Summarize the major findings of the Meaning of Work Study. What are some implications for motivation in different cultures?

P. 689, 690, 695 in text.

Meaning of Work study and the more current WVS/EVS study give us a good beginning picture of how work values differ in national contexts. They suggest the following conclusions:
  • Work is very central in some societies and absorb much of a person's life. In many industrialized nations that have traditionally seen high work centrality, people may be changing their views of work. In contrast, less developed societies may have a workforce that places significant importance on the role of work in their lives.
  • All people hope to receive certain benefits from work. Benefits people hope to get vary by national context.
  • Societies differ in degree they regard work as an obligation.
  • Many emerging economies that value extrinsic work values also place high value on intrinsic work values.
  • First key to successful motivational strategies in multinational companies is understanding differences among countries in the functions of work, work centrality, and the priorities given to different job characteristics.

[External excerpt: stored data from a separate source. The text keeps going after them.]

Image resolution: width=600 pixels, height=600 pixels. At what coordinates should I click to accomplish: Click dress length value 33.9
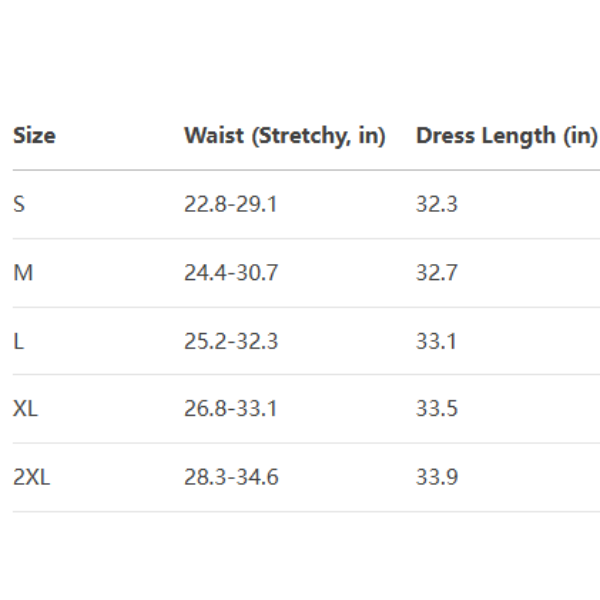point(436,477)
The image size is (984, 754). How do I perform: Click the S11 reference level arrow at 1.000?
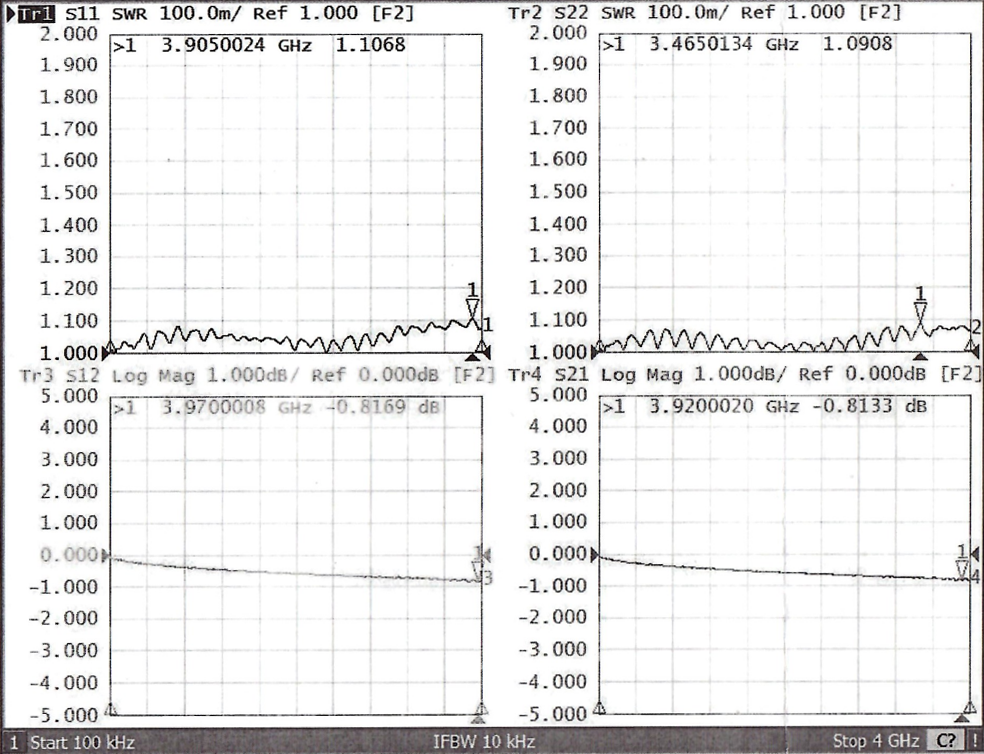[x=108, y=351]
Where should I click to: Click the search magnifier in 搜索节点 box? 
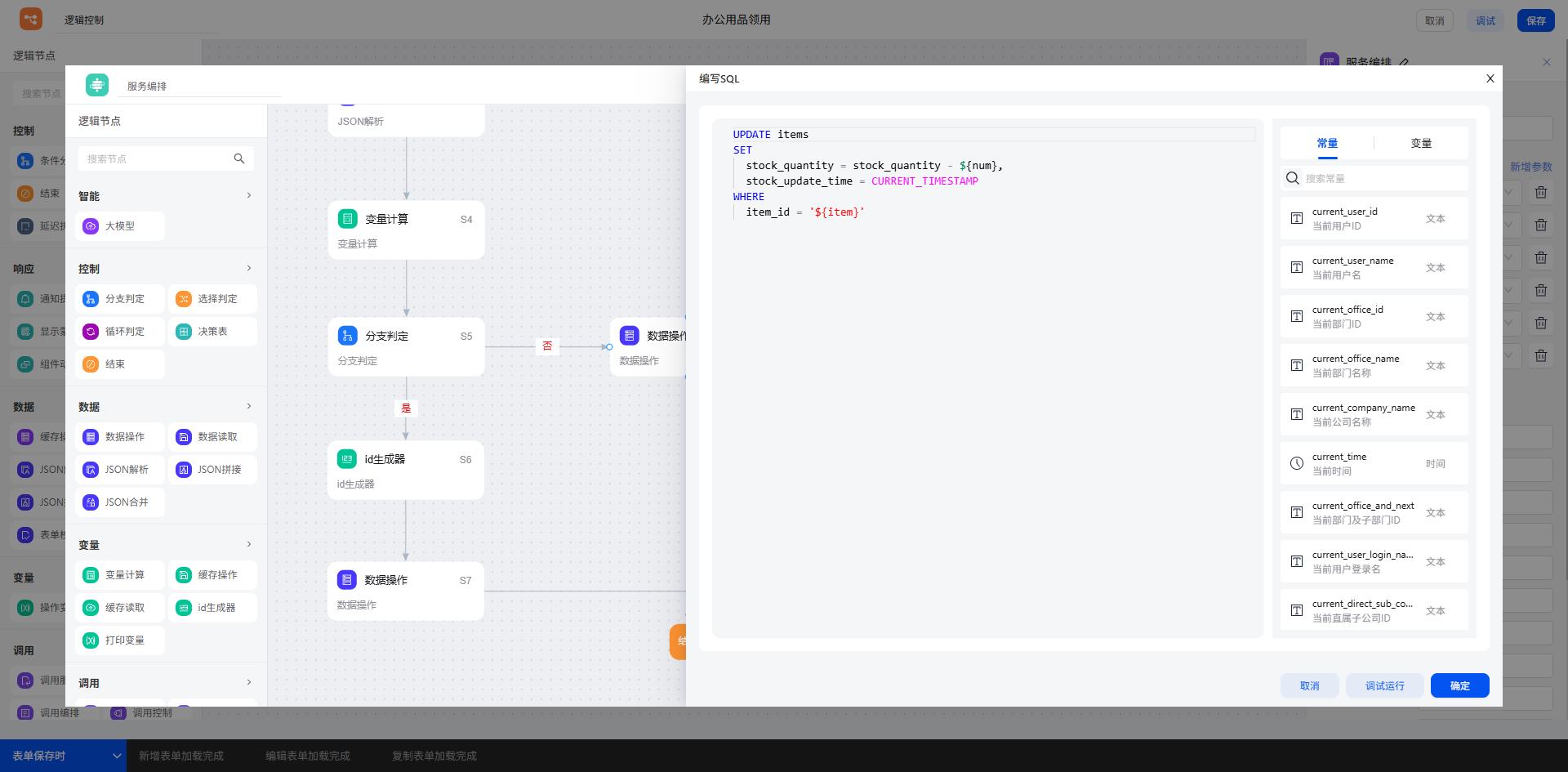click(239, 158)
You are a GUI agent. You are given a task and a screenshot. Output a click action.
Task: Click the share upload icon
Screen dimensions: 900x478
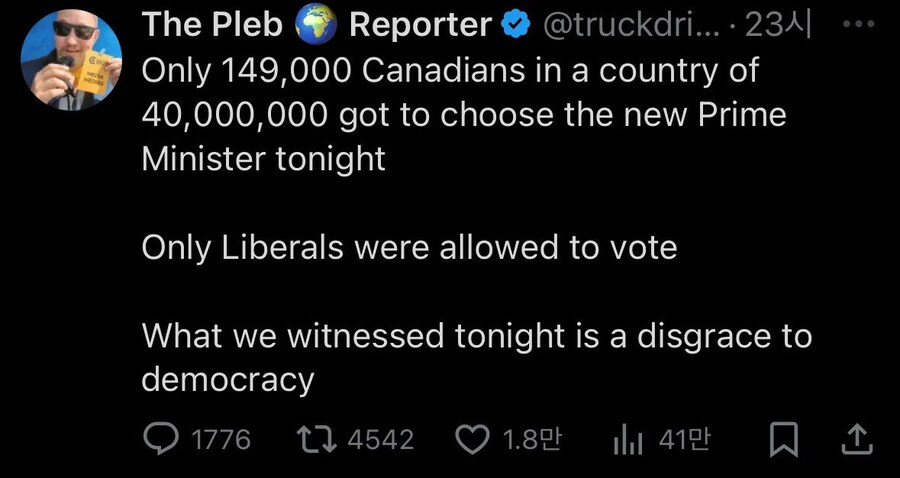pyautogui.click(x=857, y=439)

Work centrality = overall value of work in a person's life. Japan scored highest. Britain lower in comparison.

Cullen and Parboteeah found that the following 5 social institutions have negative effects on work centrality.
  • Extent of socialism
  • Degree of industrialization
  • Degree of union strength
  • Accessibility of Education
  • Extent of social inequality

Cultural dimension effects on work centrality include:
  • Uncertainty avoidance and masculinity had negative effect
  • Individualism had positive effect
Traditional attachment to work typical of most industrialized societies may be changing.

Higher levels of work centrality closely related with average number of hours worked per week in the country.

Work obligation norms = degree to which work is seen as an obligation or duty to society. Turkey scored highest. Netherlands lowest.

What do people value in work?

Extrinsic work values = preference for security aspects of jobs such as income and job security. S. Korea scored highest. Latvia lowest

Intrinsic work values = preference for openness to change job aspects such as autonomy, being able to take initiative and be creative. Turkey scored highest. Latvia lowest.

Implications for motivation in different cultures:

Application of motivation theories in different cultural context become complicated since people from different nations expect different rewards from work. The national context helps define what behaviors at work provide legitimate ways to satisfy needs, and influences reactions to goal-directed behaviors at work.